Politique américaine vis-à-vis de la Chine : des milliards de dollars de manque à gagner pour l’industrie des semiconducteurs
Le magazine américain EETimes a interrogé des analystes et des experts sur les répercussions probables du durcissement des mesures prises par les Etats-Unis à l’encontre de la Chine dans les semiconducteurs. Tous s’accordent sur deux points : ces mesures vont ralentir l’innovation en Chine et les fournisseurs internationaux de l’industrie des puces subiront des manques à gagner qui se chiffreront en milliards de dollars.

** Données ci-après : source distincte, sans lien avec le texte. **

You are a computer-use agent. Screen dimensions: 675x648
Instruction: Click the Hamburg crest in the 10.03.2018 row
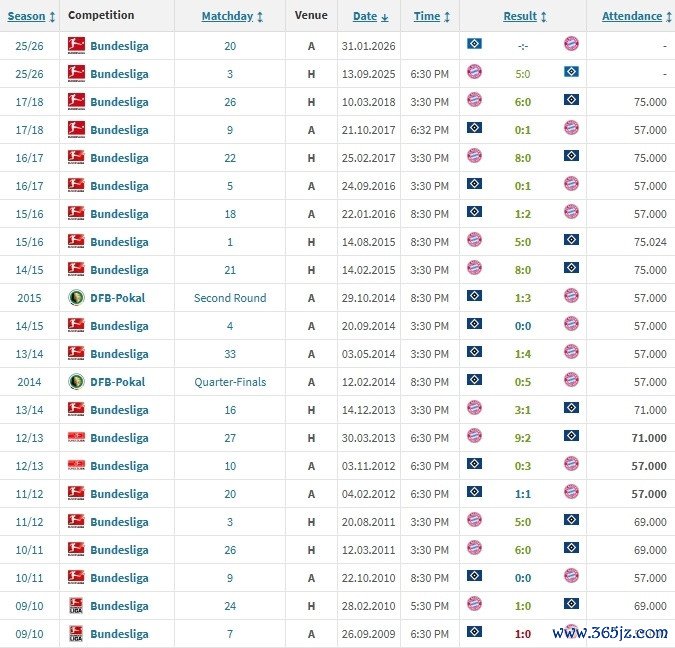571,99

Sans entrer dans le détail de leurs déclarations, les analystes interrogés estiment que les mesures décidées par l’administration américaine vont faire prendre aux fabricants de semiconducteurs chinois plusieurs générations de retard dans le développement de puces avancées. La Chine peut ainsi oublier ses rêves d’autosuffisance en matière de semiconducteurs. Et même si le pays engloutit des milliards pour développer son propre écosystème de machines de production, outils de CAO et autres, le retard pris par rapport aux meilleurs mondiaux sera irrattrapable, d’autant que ces fournisseurs domestiques ne pourront pas se développer en dehors du marché chinois, faute de compétitivité.
Quant aux grands fournisseurs mondiaux d’équipements de fabrication ou d’outil de conception de puces, les analystes estiment qu’ils minimisent l’impact réel sur leurs ventes à terme. Si Lam Research a récemment indiqué évaluer entre 2 et 2,5 milliards de dollars le manque à gagner pour l’an prochain, ASML a été beaucoup plus mesuré. Mais pour le journal américain, c’est parce que le carnet de commande en Chine du numéro un mondial des équipements de lithographe concerne des machines à la technologie mature (DUV) et non pas des équipements de pointe (EUV), qui sont de fait interdit à la vente par les mesures américaines. L’impact se fera donc sentir plus tard. Globalement, les analystes estiment que les fournisseurs à l’industrie des semiconducteurs perdront des milliards de dollars avec les mesures américaines. Le CHIPS and Science Act, censé doper la production de semiconducteurs aux Etats-Unis, devrait permettre d’en récupérer une partie. Mais les autres pays asiatiques (Japon, Corée, Taïwan) que les Etats-Unis tentent d’impliquer dans ce cordon sanitaire vis-à-vis de la Chine sont plus réticents à sauter le pas pour l’instant. Le Japon, notamment, qui commerce beaucoup avec la Chine, serait le maillon faible dans cette entente que les Etats-Unis veulent mettre sur pied pour contrer les ambitions chinoises
Quant aux fabricants de semiconducteurs qui ont des usines en Chine (TSMC, Intel, Samsung, etc.), les experts interrogés par EETimes estiment qu’ils finiront par plier bagage. Les autorisations qu’ils ont obtenues des Etats-Unis pour continuer à investir dans leurs opérations en Chine sont à court terme (1 an). Ensuite, leurs usines perdront en compétitivité et ne se justifieront plus à terme. A suivre.